Q: How do you think open source has impacted, or will impact, game development?

In an incredibly positive way. As an example, Tim Sweeney made all of Unreal Engine’s source code available, free-of-charge, to download. The purists may not call that open source, but I think it’s hard to imagine now, working with a game engine where you don’t have all of the source available and don’t have a lot of people who are an expert in that source.

I think many companies are now realizing that it is actually a superpower to have the source code out there. Let me give you an example, using PhysX. Right now, ChatGPT has been released, and everybody is being blown away by it. You can ask ChatGPT to write your PhysX program. You can say, “Make me a stack of boxes, make something drop on them, and change the gravity,” and it’ll just do it for you, and it will do it correctly. Why is that? It’s because we open-sourced PhysX 4 years ago, and it was part of ChatGPT’s training dataset. If PhysX 4 hadn’t been open-sourced, this would not be possible. So now, a lot of people who have also written really cool—but closed-source—physics engines are envious that ChatGPT doesn’t do this with their physics engine. Instead, they have to resort to prompting ChatGPT in clever ways to try to entice it to do such things.
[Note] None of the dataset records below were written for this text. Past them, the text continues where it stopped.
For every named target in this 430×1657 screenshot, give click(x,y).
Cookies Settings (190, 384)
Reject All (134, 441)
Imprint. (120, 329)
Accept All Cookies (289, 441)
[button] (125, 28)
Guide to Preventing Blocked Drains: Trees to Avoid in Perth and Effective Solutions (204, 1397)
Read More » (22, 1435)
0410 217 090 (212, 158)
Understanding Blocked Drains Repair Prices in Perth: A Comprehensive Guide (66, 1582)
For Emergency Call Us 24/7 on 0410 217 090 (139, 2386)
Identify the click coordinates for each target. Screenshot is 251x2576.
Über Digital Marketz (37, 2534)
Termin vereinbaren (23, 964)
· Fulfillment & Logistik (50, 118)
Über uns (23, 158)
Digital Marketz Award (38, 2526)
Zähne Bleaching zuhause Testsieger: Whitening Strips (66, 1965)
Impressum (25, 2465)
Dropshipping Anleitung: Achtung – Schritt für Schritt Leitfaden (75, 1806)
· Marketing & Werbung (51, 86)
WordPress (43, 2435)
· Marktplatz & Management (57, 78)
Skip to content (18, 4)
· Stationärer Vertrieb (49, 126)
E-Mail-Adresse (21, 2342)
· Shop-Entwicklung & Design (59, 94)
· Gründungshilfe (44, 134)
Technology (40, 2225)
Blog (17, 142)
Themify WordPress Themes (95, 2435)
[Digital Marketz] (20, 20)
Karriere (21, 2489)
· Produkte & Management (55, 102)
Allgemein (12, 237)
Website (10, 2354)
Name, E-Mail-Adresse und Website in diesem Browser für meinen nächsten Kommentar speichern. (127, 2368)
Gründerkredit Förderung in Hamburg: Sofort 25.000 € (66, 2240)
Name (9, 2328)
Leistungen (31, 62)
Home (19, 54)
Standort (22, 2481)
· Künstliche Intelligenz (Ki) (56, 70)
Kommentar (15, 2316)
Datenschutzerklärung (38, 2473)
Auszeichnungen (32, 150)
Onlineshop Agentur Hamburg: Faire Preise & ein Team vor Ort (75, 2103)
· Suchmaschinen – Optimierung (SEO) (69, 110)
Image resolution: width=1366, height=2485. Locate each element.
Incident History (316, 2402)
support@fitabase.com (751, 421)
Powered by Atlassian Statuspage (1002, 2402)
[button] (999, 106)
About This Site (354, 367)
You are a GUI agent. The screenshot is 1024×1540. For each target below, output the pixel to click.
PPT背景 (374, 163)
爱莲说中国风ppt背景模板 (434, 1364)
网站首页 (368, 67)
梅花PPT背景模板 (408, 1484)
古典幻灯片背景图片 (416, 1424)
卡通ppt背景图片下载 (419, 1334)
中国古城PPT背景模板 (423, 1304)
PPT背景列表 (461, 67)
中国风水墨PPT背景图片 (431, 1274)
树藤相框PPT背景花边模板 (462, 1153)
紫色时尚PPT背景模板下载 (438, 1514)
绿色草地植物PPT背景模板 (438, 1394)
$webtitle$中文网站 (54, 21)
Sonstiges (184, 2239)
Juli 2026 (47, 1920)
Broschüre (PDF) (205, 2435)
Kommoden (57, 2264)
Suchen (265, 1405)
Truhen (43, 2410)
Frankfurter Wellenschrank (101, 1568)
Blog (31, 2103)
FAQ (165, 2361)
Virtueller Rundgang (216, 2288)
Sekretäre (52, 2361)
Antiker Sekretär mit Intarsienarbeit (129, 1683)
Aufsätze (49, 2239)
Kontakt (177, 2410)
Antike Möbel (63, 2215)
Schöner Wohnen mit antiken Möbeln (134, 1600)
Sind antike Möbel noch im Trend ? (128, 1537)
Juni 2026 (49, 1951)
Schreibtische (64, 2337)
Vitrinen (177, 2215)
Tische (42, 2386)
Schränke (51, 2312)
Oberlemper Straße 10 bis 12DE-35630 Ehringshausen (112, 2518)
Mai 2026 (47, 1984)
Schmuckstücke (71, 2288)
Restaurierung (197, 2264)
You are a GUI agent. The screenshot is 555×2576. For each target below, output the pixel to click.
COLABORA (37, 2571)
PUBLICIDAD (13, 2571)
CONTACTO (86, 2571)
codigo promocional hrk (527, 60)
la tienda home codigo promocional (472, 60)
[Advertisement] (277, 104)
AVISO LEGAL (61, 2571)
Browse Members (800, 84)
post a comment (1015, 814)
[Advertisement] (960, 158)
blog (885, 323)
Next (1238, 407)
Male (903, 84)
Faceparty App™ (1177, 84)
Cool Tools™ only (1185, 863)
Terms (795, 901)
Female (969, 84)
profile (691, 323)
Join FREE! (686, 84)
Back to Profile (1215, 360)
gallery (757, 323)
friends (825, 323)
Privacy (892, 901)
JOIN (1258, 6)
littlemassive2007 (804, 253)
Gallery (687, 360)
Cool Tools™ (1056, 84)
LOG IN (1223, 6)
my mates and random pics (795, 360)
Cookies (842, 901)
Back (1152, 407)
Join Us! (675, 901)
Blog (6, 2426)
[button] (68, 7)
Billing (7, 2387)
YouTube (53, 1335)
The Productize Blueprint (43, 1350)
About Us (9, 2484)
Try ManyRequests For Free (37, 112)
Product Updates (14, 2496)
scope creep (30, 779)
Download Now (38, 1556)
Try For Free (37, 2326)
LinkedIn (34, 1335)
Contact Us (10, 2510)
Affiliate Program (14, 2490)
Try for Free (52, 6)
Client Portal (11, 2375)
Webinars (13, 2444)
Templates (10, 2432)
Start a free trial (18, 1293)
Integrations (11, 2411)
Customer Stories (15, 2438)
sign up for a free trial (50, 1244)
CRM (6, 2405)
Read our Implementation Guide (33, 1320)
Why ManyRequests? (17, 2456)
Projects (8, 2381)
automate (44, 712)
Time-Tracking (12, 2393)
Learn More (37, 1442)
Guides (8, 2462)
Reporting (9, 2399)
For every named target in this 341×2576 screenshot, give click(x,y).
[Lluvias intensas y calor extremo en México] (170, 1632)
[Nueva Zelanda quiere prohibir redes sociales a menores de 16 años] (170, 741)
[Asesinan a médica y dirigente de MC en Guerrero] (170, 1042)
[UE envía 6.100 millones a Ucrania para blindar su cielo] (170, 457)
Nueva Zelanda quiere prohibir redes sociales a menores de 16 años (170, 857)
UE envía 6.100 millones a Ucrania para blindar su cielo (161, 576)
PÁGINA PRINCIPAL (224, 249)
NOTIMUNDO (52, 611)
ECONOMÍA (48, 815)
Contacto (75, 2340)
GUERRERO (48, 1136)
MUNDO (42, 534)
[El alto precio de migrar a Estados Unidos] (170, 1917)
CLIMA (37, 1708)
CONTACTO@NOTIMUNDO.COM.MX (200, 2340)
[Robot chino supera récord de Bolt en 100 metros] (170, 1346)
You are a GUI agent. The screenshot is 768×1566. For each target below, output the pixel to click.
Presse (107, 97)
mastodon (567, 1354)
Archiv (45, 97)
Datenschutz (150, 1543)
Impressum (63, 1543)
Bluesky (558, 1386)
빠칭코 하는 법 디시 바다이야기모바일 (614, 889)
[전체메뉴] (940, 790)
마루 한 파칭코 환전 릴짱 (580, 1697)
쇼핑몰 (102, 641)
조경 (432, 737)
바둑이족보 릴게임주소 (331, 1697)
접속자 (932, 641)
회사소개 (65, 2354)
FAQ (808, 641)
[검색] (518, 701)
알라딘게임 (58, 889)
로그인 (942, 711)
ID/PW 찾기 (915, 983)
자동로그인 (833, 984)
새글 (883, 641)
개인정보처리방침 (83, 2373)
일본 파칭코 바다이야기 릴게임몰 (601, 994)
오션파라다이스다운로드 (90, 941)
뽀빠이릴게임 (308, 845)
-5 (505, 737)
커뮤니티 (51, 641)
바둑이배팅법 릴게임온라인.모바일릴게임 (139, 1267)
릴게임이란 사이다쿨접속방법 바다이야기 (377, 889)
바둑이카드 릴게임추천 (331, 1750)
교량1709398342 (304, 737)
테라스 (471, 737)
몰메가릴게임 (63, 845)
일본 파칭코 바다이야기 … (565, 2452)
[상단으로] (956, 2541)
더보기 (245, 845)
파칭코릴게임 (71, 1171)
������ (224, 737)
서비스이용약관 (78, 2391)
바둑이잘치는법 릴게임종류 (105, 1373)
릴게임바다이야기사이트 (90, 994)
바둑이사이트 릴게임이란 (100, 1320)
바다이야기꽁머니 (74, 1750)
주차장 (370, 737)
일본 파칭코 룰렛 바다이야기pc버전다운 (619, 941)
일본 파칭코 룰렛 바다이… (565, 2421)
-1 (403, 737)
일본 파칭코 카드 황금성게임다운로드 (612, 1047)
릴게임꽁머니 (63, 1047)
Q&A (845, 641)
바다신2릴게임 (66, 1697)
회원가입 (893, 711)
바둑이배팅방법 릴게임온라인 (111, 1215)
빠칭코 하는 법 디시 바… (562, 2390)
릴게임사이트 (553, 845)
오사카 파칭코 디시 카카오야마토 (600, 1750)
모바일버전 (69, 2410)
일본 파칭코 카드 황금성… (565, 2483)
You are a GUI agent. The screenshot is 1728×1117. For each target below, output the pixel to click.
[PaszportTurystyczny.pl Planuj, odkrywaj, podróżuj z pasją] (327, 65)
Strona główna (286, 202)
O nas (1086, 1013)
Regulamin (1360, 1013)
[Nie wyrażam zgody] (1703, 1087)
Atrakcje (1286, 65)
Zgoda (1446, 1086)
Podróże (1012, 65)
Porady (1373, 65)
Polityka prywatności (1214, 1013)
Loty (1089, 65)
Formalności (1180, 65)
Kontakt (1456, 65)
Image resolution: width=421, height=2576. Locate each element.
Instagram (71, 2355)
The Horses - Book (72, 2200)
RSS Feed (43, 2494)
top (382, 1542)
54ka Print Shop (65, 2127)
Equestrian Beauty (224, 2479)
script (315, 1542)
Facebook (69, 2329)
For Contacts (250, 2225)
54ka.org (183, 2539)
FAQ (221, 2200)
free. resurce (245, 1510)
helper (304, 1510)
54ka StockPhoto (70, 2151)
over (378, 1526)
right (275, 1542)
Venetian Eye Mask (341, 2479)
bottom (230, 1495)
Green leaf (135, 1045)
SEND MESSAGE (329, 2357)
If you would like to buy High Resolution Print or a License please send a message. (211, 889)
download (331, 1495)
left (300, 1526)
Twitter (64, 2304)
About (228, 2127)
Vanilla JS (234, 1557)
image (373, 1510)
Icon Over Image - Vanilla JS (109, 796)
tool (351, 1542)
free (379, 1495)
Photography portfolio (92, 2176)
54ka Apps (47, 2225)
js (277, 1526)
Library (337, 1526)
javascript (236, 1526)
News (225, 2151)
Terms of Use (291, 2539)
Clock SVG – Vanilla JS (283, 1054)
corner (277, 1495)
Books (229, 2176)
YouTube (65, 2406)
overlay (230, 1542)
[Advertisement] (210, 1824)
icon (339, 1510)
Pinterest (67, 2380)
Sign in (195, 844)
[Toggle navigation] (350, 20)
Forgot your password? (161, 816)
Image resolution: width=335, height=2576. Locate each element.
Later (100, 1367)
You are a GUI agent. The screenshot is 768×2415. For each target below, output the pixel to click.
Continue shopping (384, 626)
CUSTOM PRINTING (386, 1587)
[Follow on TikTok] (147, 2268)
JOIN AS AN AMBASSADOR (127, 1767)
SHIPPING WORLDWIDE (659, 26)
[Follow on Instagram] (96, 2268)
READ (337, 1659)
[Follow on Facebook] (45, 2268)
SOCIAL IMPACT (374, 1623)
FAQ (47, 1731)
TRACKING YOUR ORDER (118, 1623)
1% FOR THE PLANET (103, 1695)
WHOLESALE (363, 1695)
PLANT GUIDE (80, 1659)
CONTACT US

So, there are unexpected advantages to open source.

I also think big companies are realizing that the initial fears of their “secret sauce” being stolen or people ripping them off is unfounded. There are two reasons this does not happen. First, very few of these projects still have a “secret sauce”—this is true even for PhysX—because all of this stuff has been published. And second, these projects are now so big that you can’t really just fork them and make them your own project. The amount of know-how it requires and the amount of people power it requires for you to do that is extreme. This is also why Linux has been able to be so successful and scale.

Q: Before we close, is there anything that you would like to share?

I am personally super grateful that open source projects like the Open 3D Engine exist, and I do realize that without open source, I would never have been able to gain the kind of deep knowledge needed to help develop something like PhysX.

To give you an example, as a teenager, my first contact with large-scale open engines was when John Carmack released his “Wolfenstein 3D,” “Doom,” and “Quake” game engine source code after the games were released. That was so amazing because it gave me a window into the commercial-grade and -scale software development that would have otherwise been off-limits to a student. I was able to see what huge software projects were about, compared to school projects.

As a software manager of PhysX, I’m still following this Carmack model of building something in a closed environment and then releasing it once it works, but I do find it super cool and very inspirational that there’s something like the Open 3D Engine that can be developed in the open, in a collaborative manner, by a whole bunch of people. I’ve never participated in such a project, so I’m not sure how the management of such a project would work in detail, but I would really like to learn these kinds of open project management skills and try to participate in, or maybe even run, a project like this at some point. And I really wish the Open 3D community great success with the engine.